My email: joanneanne.tkaczuk@gmail.com
My fb: https://www.facebook.com/joannatkaczukphoto

środa, 30 marca 2011

Karkonosze poza sezonem.

Miasteczka położone u podnóża Śnieżki, szczytu Karkonoszy, takie jak Karpacz odwiedza  rocznie kilka tysięcy turystów z Polski i zagranicy. Atrakcje turystyczne, stoki narciarskie, szlaki wysokogórskie w Karkonoskim Parku Narodowym i ścieżki rowerowe sprawiają, że sezon tu trwa niemal cały rok, ale są takie miesiące gdy ulice i szlaki się wyludniają, a o 20.00 większość knajp jest już zamkniętych, dzieje się tak na przełomie sezonu zimowego i letniego, czyli wczesną wiosną i jesienią. W tym czasie mieszkańcy przygotowują się do kolejnego napływu wczasowiczów, ponieważ większość z nich zatrudniona jest w turystyce, to czas porządków, drobnych remontów, a także oddechu od sprowadzonej tu z Tatr muzyki góralskiej, oscypków oraz kolorowych straganów z pamiątkami.
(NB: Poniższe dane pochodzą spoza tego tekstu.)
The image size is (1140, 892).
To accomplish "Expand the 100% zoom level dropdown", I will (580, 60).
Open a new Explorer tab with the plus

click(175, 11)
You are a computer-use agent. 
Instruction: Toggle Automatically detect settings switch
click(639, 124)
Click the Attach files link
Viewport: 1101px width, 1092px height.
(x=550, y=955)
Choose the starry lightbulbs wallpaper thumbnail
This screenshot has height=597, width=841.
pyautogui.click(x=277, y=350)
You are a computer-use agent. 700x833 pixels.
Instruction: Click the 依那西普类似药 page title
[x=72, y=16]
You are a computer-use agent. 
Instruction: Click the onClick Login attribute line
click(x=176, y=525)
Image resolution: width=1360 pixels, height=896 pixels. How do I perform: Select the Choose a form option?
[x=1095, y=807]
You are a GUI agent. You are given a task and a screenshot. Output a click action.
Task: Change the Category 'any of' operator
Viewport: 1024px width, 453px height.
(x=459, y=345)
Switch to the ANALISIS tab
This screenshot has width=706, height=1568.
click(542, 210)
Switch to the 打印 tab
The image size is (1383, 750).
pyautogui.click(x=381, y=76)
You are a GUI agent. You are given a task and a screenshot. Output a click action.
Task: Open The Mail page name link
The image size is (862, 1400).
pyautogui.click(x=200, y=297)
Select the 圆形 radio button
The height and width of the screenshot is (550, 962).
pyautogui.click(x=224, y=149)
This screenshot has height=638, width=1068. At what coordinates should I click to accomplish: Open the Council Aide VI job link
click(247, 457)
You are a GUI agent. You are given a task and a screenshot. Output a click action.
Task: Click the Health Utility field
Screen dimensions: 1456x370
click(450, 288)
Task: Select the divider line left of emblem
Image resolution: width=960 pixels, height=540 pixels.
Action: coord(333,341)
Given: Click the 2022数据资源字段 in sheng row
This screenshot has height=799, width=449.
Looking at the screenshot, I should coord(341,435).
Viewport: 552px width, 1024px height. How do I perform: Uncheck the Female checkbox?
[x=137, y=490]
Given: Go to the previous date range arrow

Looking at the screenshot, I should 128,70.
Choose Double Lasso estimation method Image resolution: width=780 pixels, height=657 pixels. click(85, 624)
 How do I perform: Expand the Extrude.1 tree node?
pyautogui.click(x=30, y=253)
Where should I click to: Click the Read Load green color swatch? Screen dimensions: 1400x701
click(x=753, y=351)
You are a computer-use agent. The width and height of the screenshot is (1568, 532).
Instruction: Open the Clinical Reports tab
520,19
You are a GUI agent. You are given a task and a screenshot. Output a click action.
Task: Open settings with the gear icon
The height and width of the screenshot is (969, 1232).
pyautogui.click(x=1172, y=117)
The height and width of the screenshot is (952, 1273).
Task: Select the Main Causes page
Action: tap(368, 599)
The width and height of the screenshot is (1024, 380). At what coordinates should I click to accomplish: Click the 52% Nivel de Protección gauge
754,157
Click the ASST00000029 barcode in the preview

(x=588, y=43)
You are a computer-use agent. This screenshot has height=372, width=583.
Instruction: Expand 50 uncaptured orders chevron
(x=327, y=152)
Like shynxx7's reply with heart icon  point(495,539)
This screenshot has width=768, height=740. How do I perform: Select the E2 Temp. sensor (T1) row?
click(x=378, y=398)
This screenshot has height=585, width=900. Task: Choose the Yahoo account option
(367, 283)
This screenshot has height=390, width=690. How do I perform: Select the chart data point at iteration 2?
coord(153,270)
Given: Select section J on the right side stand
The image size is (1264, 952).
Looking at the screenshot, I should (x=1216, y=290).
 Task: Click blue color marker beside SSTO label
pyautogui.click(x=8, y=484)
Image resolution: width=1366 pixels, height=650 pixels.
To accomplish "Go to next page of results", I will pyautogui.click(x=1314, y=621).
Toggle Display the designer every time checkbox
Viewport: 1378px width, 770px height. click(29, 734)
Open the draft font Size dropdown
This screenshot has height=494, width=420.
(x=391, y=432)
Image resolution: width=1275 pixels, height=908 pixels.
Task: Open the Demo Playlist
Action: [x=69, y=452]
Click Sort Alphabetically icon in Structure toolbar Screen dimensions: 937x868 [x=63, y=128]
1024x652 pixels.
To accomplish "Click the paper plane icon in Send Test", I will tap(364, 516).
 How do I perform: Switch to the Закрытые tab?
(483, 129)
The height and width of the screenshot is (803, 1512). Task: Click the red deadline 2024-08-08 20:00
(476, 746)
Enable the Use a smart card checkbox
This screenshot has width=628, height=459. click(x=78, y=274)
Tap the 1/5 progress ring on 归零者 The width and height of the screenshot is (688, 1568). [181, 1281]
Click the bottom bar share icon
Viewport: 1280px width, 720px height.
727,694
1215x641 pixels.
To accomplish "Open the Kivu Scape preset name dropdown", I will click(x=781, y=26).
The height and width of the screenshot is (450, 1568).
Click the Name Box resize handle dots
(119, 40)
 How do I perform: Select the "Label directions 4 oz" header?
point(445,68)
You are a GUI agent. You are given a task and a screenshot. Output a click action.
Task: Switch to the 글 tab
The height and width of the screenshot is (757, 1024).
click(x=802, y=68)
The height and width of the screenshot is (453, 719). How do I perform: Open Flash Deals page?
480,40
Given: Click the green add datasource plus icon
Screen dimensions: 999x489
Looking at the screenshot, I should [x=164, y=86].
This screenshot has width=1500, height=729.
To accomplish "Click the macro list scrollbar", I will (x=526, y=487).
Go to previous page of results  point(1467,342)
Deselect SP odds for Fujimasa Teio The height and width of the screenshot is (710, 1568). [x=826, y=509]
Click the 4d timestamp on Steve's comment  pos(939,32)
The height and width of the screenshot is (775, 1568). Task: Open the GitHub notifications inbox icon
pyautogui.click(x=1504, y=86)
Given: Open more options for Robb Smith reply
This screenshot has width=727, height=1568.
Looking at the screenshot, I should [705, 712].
Czas urlopów i odrobiny wolnego czasu. Wtedy dopiero dostrzec można codzienność mieszkańców, dzieci idące wąskimi uliczkami do często oddalonej szkoły, architekturę niemal wiejską, tak inną od odnowionych elewacji i nowoczesnych hoteli przy głównych turystycznych ulicach. A to wszystko na tle błękitnych szczytów, co na mnie wychowanej na nizinach wywołuje niesamowite wrażenie.